微子第十八 471

上へ

〔原文〕
微子去之、箕子爲之奴、比干諫死。孔子日、殷有三仁焉

〔読み下し〕
微子(びし)(これ)()り、箕子(きし)(これ)()となり、()(かん)(いさ)めて()す。孔子(こうし)(のたま)わく、(いん)(さん)(じん)()り。

〔新論語 通釈〕
殷の紂王(ちゅうおう)の腹違いの兄微子は、紂王の暴虐を諫めたが、紂王が一向に聴く耳を持たない事を知ると、微に逃れて祖先の祭祀を守った。紂王の叔父の箕子も強く紂王を諫めたが、聞き入れられない為、狂人を偽って奴隷に身をやつしたが、捕らえられて幽閉されてしまった。同じく叔父の比干は一層強く諫めた為、紂王の怒りをかって殺され心臓を抉(えぐ)り取られてしまった。孔子はこれを評して「殷には高潔な三人の人格者がおった」と云った。

〔解説〕
直訳しただけでは意味が通じませんので、かなり文言を補いましたが、これでもまだ何のことか?分かりませんので、人物背景をちょっと説明しておきましょう。
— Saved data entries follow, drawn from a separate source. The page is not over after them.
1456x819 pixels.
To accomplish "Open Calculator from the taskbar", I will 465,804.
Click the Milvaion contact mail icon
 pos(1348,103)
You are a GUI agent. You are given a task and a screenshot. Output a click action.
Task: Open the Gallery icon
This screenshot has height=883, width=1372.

殷の紂王は夏の桀王と並ぶ古代中国を代表する暴君。夏の禹王の子孫桀(けつ)の暴政を物語るものと云えば、有名な「酒池肉林」(寵愛する末喜(ばっき)の為に、池を酒で満たし、乾し肉を林のようにかけ渡して、三千人もの男女と連日ドンチャン騒ぎに明け暮れた)でありますが、このために人民は重税に喘ぎ民心がすっかり離反して殷の湯王に滅ぼされてしまいます。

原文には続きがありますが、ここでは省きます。